From the records below, output exactly the lines running from the line containing "You are a computer-use agent." through the line containing "Instruction: Tap the 스포츠 category label", and no others.

Data:
******

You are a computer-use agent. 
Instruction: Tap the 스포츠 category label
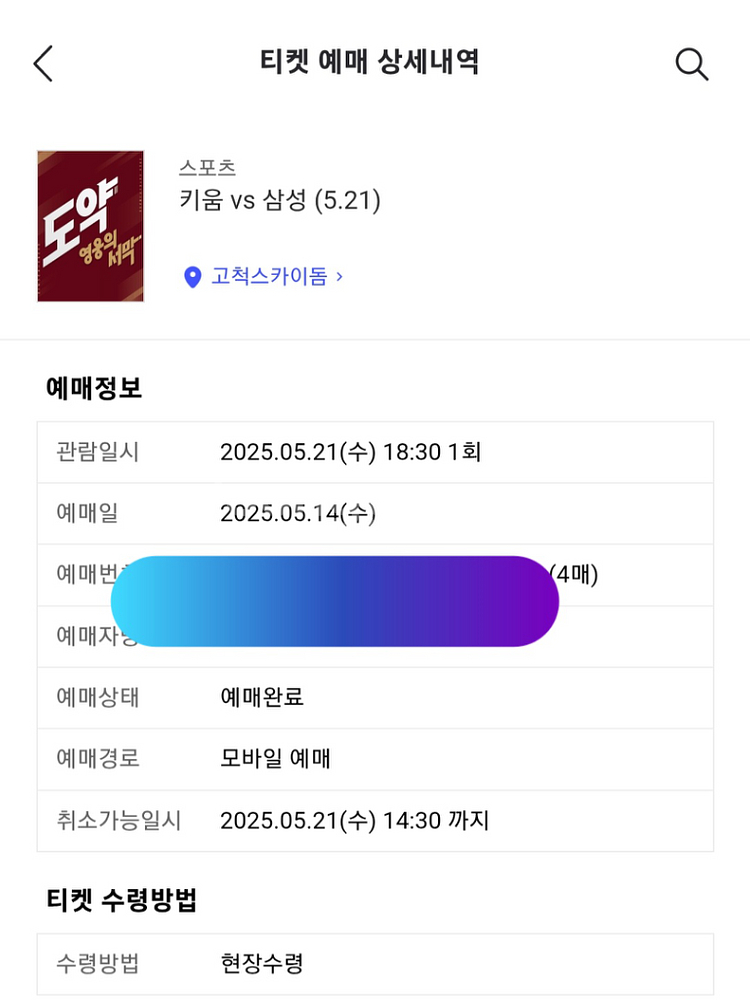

******

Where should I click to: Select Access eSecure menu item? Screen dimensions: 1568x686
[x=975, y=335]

******

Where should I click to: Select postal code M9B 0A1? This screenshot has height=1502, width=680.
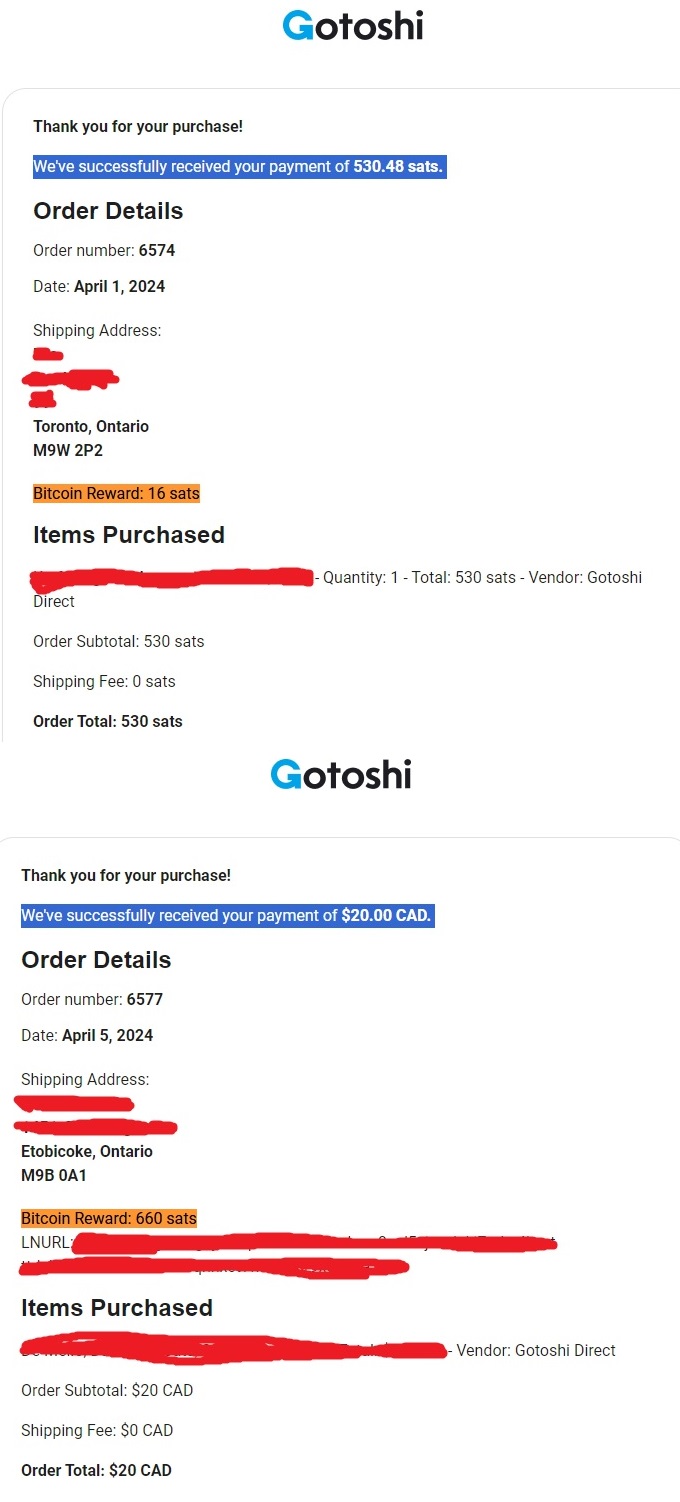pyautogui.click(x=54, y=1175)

******

Answer for this exercise:
You are a computer-use agent. 
Instruction: Tap the 스포츠 category label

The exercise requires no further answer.